Vale lembrar que, atualmente, o país atravessa um ciclo de aperto monetário, ou seja, de aumento da Selic. O Comitê de Política Monetária (Copom) elevou a taxa básica de juros a 13,75% ao ano na reunião de agosto, e há chance de novos aumentos. Dessa forma, pelos próximos meses, enquanto os juros estiverem altos, ativos atrelados à taxa Selic podem render mais que aqueles ligados ao IPCA.

Em contrapartida, especialistas orientam que, no médio e no longo prazos, é sempre interessante ter títulos atrelados à inflação na carteira, pois independentemente da variação dos índices de preço, estar exposto a esse tipo de investimento protege contra a desvalorização do patrimônio ao longo do tempo. 

Para investir em títulos atrelados ao IPCA, há uma série de opções dentro da renda fixa. Além do próprio Tesouro IPCA+, que tem diferentes possibilidades de prazos, há títulos privados que costumam ter vencimentos mais flexíveis, como os Certificados de Depósitos Bancários (CDBs), Letras de Crédito do Agronegócio (LCAs) e Letras de Crédito Imobiliário (LCIs), os dois últimos com a isenção de Imposto de Renda. 

Para prazos ainda mais longos, há as debêntures incentivadas. Mas fique atento à classificação de risco desses papéis. Quanto maior o retorno anunciado, maior tende a ser o risco envolvido.

E a renda variável?

Para aquele investidor que aceita acrescentar um pouco mais de risco à carteira, algumas opções dentro da renda variável podem oferecer oportunidades de ganhos mais expressivos. 

Esse é o caso das ações de empresas que conseguem repassar a variação da inflação ao preço final de seus produtos. Neste sentido, destacam-se os papéis de supermercados e outras companhias ligadas à alimentação, concessionárias rodoviárias e seguradoras, operadoras de planos de saúde, companhias de água, energia e outros serviços públicos. 

Cada um desses setores, a seu modo, consegue promover aumentos em seus preços, o que pode impulsionar as receitas de tais companhias e gerar mais lucros. Esses resultados agradam o mercado, que tende a comprar mais ações de companhias destes segmentos, gerando uma valorização.

Outras opções de produtos financeiros são os fundos imobiliários (FIIs). Muitos proprietários reajustam os preços dos aluguéis de lajes comerciais, shoppings e imóveis residenciais quando a inflação sobe.

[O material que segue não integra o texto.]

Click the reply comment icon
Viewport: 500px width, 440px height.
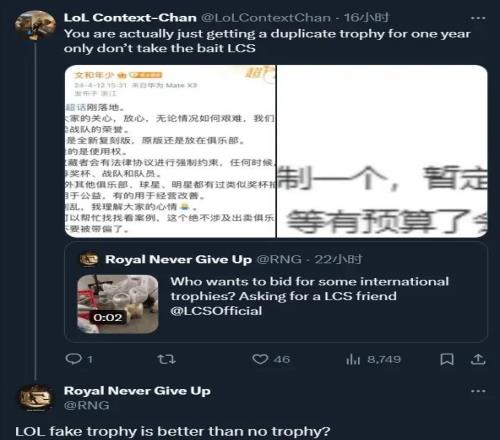73,359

Com isso, não apenas as cotas dos fundos tendem a se valorizar no mercado (assim como as ações das empresas desses setores), mas também a distribuição de dividendos pode ser mais robusta. 

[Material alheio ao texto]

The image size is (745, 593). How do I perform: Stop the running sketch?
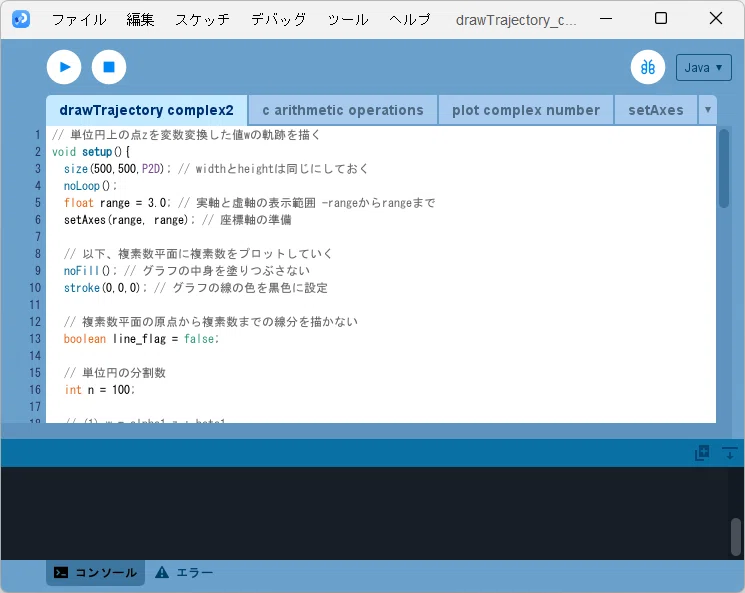[x=109, y=67]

Antes de achar que o universo dos FIIs é bastante homogêneo, lembre-se de que existem composições muito diferentes de ativos imobiliários em cada produto. Avalie com cautela os portfólios dos produtos, seus riscos, a qualidade dos gestores, as taxas cobradas e seu histórico de rentabilidade a fim de escolher o que melhor se encaixa às suas expectativas como investidor.

Independentemente de qual investimento for fazer na atual era da inflação, é essencial conhecer muito bem as características de cada produto, sua tolerância a riscos, o prazo esperado para o retorno e o percentual do patrimônio recomendado para uma determinada aplicação. Na dúvida, não hesite em buscar a opinião de assessores de investimento que poderão orientar você sobre as melhores alternativas para os seus objetivos ao investir.